### What the task requires
Express every line of the items below as a JSON list of strings, one string per line, leaving out blank lines.

### Exercise inputs
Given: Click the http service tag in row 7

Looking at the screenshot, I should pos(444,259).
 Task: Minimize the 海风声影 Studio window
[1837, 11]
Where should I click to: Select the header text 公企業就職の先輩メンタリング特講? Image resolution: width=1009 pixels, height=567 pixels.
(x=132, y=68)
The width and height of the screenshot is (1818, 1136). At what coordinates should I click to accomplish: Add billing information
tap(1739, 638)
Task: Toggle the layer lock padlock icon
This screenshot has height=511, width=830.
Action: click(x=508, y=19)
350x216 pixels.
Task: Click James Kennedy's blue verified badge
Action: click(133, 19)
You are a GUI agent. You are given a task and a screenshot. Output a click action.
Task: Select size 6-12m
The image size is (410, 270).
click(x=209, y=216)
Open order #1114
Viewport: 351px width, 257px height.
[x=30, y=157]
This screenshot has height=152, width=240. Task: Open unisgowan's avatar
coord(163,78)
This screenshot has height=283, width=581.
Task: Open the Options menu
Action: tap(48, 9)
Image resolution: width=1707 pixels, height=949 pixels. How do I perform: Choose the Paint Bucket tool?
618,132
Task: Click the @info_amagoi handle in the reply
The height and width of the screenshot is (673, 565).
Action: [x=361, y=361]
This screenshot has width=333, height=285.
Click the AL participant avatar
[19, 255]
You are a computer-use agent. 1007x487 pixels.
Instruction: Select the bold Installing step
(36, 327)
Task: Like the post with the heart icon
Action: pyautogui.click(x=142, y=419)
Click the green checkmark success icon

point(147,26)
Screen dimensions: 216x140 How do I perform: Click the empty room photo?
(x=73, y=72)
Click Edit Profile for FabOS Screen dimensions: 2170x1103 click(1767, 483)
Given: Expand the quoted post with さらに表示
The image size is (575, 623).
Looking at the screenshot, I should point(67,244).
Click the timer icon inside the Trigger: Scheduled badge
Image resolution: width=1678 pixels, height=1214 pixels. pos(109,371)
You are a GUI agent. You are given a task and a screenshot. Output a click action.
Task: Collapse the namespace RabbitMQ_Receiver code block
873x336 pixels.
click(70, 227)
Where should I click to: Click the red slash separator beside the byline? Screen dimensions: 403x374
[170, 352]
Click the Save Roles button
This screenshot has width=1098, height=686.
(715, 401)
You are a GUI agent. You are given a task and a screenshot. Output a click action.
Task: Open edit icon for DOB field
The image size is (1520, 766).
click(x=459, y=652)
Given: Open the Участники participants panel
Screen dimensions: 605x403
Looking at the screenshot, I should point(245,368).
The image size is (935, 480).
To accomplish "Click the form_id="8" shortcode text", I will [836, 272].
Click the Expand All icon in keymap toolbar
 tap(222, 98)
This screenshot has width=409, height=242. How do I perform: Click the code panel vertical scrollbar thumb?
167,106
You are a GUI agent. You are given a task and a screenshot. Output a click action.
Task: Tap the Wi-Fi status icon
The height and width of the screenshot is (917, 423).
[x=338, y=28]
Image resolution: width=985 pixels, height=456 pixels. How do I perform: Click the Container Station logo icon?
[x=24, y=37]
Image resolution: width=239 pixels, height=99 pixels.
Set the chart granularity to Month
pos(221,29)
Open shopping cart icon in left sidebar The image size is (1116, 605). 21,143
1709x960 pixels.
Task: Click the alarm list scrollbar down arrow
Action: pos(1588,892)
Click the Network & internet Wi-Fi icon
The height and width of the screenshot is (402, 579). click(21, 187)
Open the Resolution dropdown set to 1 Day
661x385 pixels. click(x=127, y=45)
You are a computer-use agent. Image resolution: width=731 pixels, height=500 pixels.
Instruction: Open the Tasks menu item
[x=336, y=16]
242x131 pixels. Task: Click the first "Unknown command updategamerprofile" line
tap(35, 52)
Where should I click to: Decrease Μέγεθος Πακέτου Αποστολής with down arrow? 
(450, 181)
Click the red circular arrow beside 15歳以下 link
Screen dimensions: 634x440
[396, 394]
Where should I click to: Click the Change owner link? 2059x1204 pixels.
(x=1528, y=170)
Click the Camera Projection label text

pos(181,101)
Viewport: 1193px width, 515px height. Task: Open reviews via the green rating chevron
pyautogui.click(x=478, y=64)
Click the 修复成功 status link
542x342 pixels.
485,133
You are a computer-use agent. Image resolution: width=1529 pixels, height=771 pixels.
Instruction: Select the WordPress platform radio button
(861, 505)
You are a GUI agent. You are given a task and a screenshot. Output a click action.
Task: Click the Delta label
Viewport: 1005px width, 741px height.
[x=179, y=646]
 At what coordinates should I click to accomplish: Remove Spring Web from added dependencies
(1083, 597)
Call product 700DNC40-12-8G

### Reply
[
  "Given: Click the http service tag in row 7",
  "Looking at the screenshot, I should pos(444,259).",
  " Task: Minimize the 海风声影 Studio window",
  "[1837, 11]",
  "Where should I click to: Select the header text 公企業就職の先輩メンタリング特講? Image resolution: width=1009 pixels, height=567 pixels.",
  "(x=132, y=68)",
  "The width and height of the screenshot is (1818, 1136). At what coordinates should I click to accomplish: Add billing information",
  "tap(1739, 638)",
  "Task: Toggle the layer lock padlock icon",
  "This screenshot has height=511, width=830.",
  "Action: click(x=508, y=19)",
  "350x216 pixels.",
  "Task: Click James Kennedy's blue verified badge",
  "Action: click(133, 19)",
  "You are a GUI agent. You are given a task and a screenshot. Output a click action.",
  "Task: Select size 6-12m",
  "The image size is (410, 270).",
  "click(x=209, y=216)",
  "Open order #1114",
  "Viewport: 351px width, 257px height.",
  "[x=30, y=157]",
  "This screenshot has height=152, width=240. Task: Open unisgowan's avatar",
  "coord(163,78)",
  "This screenshot has height=283, width=581.",
  "Task: Open the Options menu",
  "Action: tap(48, 9)",
  "Image resolution: width=1707 pixels, height=949 pixels. How do I perform: Choose the Paint Bucket tool?",
  "618,132",
  "Task: Click the @info_amagoi handle in the reply",
  "The height and width of the screenshot is (673, 565).",
  "Action: [x=361, y=361]",
  "This screenshot has width=333, height=285.",
  "Click the AL participant avatar",
  "[19, 255]",
  "You are a computer-use agent. 1007x487 pixels.",
  "Instruction: Select the bold Installing step",
  "(36, 327)",
  "Task: Like the post with the heart icon",
  "Action: pyautogui.click(x=142, y=419)",
  "Click the green checkmark success icon",
  "point(147,26)",
  "Screen dimensions: 216x140 How do I perform: Click the empty room photo?",
  "(x=73, y=72)",
  "Click Edit Profile for FabOS Screen dimensions: 2170x1103 click(1767, 483)",
  "Given: Expand the quoted post with さらに表示",
  "The image size is (575, 623).",
  "Looking at the screenshot, I should point(67,244).",
  "Click the timer icon inside the Trigger: Scheduled badge",
  "Image resolution: width=1678 pixels, height=1214 pixels. pos(109,371)",
  "You are a GUI agent. You are given a task and a screenshot. Output a click action.",
  "Task: Collapse the namespace RabbitMQ_Receiver code block",
  "873x336 pixels.",
  "click(70, 227)",
  "Where should I click to: Click the red slash separator beside the byline? Screen dimensions: 403x374",
  "[170, 352]",
  "Click the Save Roles button",
  "This screenshot has width=1098, height=686.",
  "(715, 401)",
  "You are a GUI agent. You are given a task and a screenshot. Output a click action.",
  "Task: Open edit icon for DOB field",
  "The image size is (1520, 766).",
  "click(x=459, y=652)",
  "Given: Open the Участники participants panel",
  "Screen dimensions: 605x403",
  "Looking at the screenshot, I should point(245,368).",
  "The image size is (935, 480).",
  "To accomplish \"Click the form_id=\"8\" shortcode text\", I will [836, 272].",
  "Click the Expand All icon in keymap toolbar",
  " tap(222, 98)",
  "This screenshot has width=409, height=242. How do I perform: Click the code panel vertical scrollbar thumb?",
  "167,106",
  "You are a GUI agent. You are given a task and a screenshot. Output a click action.",
  "Task: Tap the Wi-Fi status icon",
  "The height and width of the screenshot is (917, 423).",
  "[x=338, y=28]",
  "Image resolution: width=985 pixels, height=456 pixels. How do I perform: Click the Container Station logo icon?",
  "[x=24, y=37]",
  "Image resolution: width=239 pixels, height=99 pixels.",
  "Set the chart granularity to Month",
  "pos(221,29)",
  "Open shopping cart icon in left sidebar The image size is (1116, 605). 21,143",
  "1709x960 pixels.",
  "Task: Click the alarm list scrollbar down arrow",
  "Action: pos(1588,892)",
  "Click the Network & internet Wi-Fi icon",
  "The height and width of the screenshot is (402, 579). click(21, 187)",
  "Open the Resolution dropdown set to 1 Day",
  "661x385 pixels. click(x=127, y=45)",
  "You are a computer-use agent. Image resolution: width=731 pixels, height=500 pixels.",
  "Instruction: Open the Tasks menu item",
  "[x=336, y=16]",
  "242x131 pixels. Task: Click the first \"Unknown command updategamerprofile\" line",
  "tap(35, 52)",
  "Where should I click to: Decrease Μέγεθος Πακέτου Αποστολής with down arrow? ",
  "(450, 181)",
  "Click the red circular arrow beside 15歳以下 link",
  "Screen dimensions: 634x440",
  "[396, 394]",
  "Where should I click to: Click the Change owner link? 2059x1204 pixels.",
  "(x=1528, y=170)",
  "Click the Camera Projection label text",
  "pos(181,101)",
  "Viewport: 1193px width, 515px height. Task: Open reviews via the green rating chevron",
  "pyautogui.click(x=478, y=64)",
  "Click the 修复成功 status link",
  "542x342 pixels.",
  "485,133",
  "You are a computer-use agent. Image resolution: width=1529 pixels, height=771 pixels.",
  "Instruction: Select the WordPress platform radio button",
  "(861, 505)",
  "You are a GUI agent. You are given a task and a screenshot. Output a click action.",
  "Task: Click the Delta label",
  "Viewport: 1005px width, 741px height.",
  "[x=179, y=646]",
  " At what coordinates should I click to accomplish: Remove Spring Web from added dependencies",
  "(1083, 597)",
  "Call product 700DNC40-12-8G"
]